Note: "Finagle now runs on Kyo" is a common misread of this integration. Only FuturePool work, fork/tryFork, and the server-side admission filter route through Kyo. Continuation-heavy Future graphs still run on LocalScheduler.
withMaxSyncConcurrency is a no-op
The ForkingScheduler.withMaxSyncConcurrency(concurrency, maxWaiters) method returns the same instance unchanged. Kyo's scheduler manages concurrency adaptively from system load, so per-instance throttling parameters do not apply.
import com.twitter.concurrent.Scheduler
import com.twitter.concurrent.ForkingScheduler
val sched = Scheduler.asInstanceOf[ForkingScheduler]
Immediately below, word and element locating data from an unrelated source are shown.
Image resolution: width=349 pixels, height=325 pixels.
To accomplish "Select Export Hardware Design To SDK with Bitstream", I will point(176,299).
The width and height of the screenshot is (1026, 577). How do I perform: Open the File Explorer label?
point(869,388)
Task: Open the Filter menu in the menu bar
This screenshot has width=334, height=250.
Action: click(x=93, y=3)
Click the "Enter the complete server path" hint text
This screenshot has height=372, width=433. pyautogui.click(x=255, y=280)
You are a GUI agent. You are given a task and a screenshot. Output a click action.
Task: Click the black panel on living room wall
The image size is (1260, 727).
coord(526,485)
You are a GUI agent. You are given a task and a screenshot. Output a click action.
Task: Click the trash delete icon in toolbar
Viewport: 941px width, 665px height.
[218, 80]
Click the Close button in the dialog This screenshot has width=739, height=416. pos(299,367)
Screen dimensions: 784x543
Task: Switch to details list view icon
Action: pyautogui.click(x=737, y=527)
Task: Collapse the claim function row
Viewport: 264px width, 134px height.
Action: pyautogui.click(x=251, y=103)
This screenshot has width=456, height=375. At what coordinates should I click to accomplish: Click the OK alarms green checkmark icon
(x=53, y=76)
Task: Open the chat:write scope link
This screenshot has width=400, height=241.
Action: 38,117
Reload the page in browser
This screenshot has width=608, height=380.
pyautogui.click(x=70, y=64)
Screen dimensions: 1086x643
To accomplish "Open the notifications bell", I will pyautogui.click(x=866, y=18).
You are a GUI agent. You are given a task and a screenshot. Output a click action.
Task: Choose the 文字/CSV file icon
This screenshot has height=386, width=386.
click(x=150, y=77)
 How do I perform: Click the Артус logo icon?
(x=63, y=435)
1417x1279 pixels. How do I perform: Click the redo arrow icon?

val sameRef = sched.withMaxSyncConcurrency(concurrency = 32, maxWaiters = 64)
assert(sameRef eq sched)If you were relying on Finagle's static-concurrency knob to bound parallelism, that bound goes away when the bridge is active; rely on Kyo's adaptive admission instead.
create parameters beyond "kyo" are reserved
create(params: List[String]) accepts only List("kyo"). The params argument is documented as "currently unused but maintained for compatibility" and paramsFormat returns "<kyo>" (no tokens beyond the discriminator). Future versions may accept additional tokens; today, only the bare flag value kyo engages the bridge.
Verifying the bridge is active
A short check at startup confirms Finagle resolved to KyoFinagleSchedulerService:
import com.twitter.concurrent.Scheduler
println(Scheduler.getClass.getName)
// kyo.scheduler.KyoFinagleSchedulerService$$anon$1 (when the flag is set)
// com.twitter.concurrent.LocalScheduler (when the flag is missing)If you see LocalScheduler with the flag set, the most common cause is a malformed flag value (extra tokens, typo in the discriminator); see the Caution under "How the flag finds the class".